A statistical approach to detect sensitive features in a group fairness
setting
- URL: http://arxiv.org/abs/2305.06994v1
- Date: Thu, 11 May 2023 17:30:12 GMT
- Title: A statistical approach to detect sensitive features in a group fairness
setting
- Authors: Guilherme Dean Pelegrina, Miguel Couceiro, Leonardo Tomazeli Duarte
- Abstract summary: We propose a preprocessing step to address the task of automatically recognizing sensitive features that does not require a trained model to verify unfair results.

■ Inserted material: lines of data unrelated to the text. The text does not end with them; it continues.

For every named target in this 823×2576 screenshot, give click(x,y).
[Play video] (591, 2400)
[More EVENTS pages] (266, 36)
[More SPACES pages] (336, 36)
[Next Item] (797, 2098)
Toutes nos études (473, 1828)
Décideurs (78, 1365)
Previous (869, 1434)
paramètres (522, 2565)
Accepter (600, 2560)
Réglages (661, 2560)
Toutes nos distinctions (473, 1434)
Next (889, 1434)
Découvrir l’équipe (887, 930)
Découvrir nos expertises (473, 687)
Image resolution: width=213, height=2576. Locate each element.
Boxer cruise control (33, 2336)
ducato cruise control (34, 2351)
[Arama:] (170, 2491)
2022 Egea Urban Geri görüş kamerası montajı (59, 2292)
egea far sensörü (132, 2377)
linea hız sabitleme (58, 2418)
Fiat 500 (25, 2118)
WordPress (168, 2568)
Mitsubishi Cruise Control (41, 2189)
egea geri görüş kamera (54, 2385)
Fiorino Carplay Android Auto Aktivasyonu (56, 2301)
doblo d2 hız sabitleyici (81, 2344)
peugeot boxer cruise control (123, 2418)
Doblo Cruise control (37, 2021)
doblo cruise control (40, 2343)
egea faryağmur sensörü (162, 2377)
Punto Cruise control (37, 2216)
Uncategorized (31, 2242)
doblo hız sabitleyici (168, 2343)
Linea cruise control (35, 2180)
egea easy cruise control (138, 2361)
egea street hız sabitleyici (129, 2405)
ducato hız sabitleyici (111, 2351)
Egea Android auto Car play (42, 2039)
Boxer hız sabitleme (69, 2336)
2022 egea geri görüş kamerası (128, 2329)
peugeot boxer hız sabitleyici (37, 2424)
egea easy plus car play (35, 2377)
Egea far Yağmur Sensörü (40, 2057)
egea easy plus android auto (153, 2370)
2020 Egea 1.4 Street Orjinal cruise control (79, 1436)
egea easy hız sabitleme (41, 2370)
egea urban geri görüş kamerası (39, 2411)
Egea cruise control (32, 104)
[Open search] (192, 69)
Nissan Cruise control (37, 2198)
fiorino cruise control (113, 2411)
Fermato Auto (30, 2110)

Our empirical results attest our hypothesis and show that several features considered as sensitive in the literature do not necessarily entail disparate (unfair) results.
- Score: 10.087372021356751
- License: http://arxiv.org/licenses/nonexclusive-distrib/1.0/
- Abstract: The use of machine learning models in decision support systems with high
societal impact raised concerns about unfair (disparate) results for different
groups of people. When evaluating such unfair decisions, one generally relies
on predefined groups that are determined by a set of features that are
considered sensitive. However, such an approach is subjective and does not
guarantee that these features are the only ones to be considered as sensitive
nor that they entail unfair (disparate) outcomes.
In this paper, we propose a preprocessing step to address the task of
automatically recognizing sensitive features that does not require a trained
model to verify unfair results. Our proposal is based on the Hilber-Schmidt
independence criterion, which measures the statistical dependence of variable
distributions. We hypothesize that if the dependence between the label vector
and a candidate is high for a sensitive feature, then the information provided
by this feature will entail disparate performance measures between groups. Our
empirical results attest our hypothesis and show that several features
considered as sensitive in the literature do not necessarily entail disparate
(unfair) results.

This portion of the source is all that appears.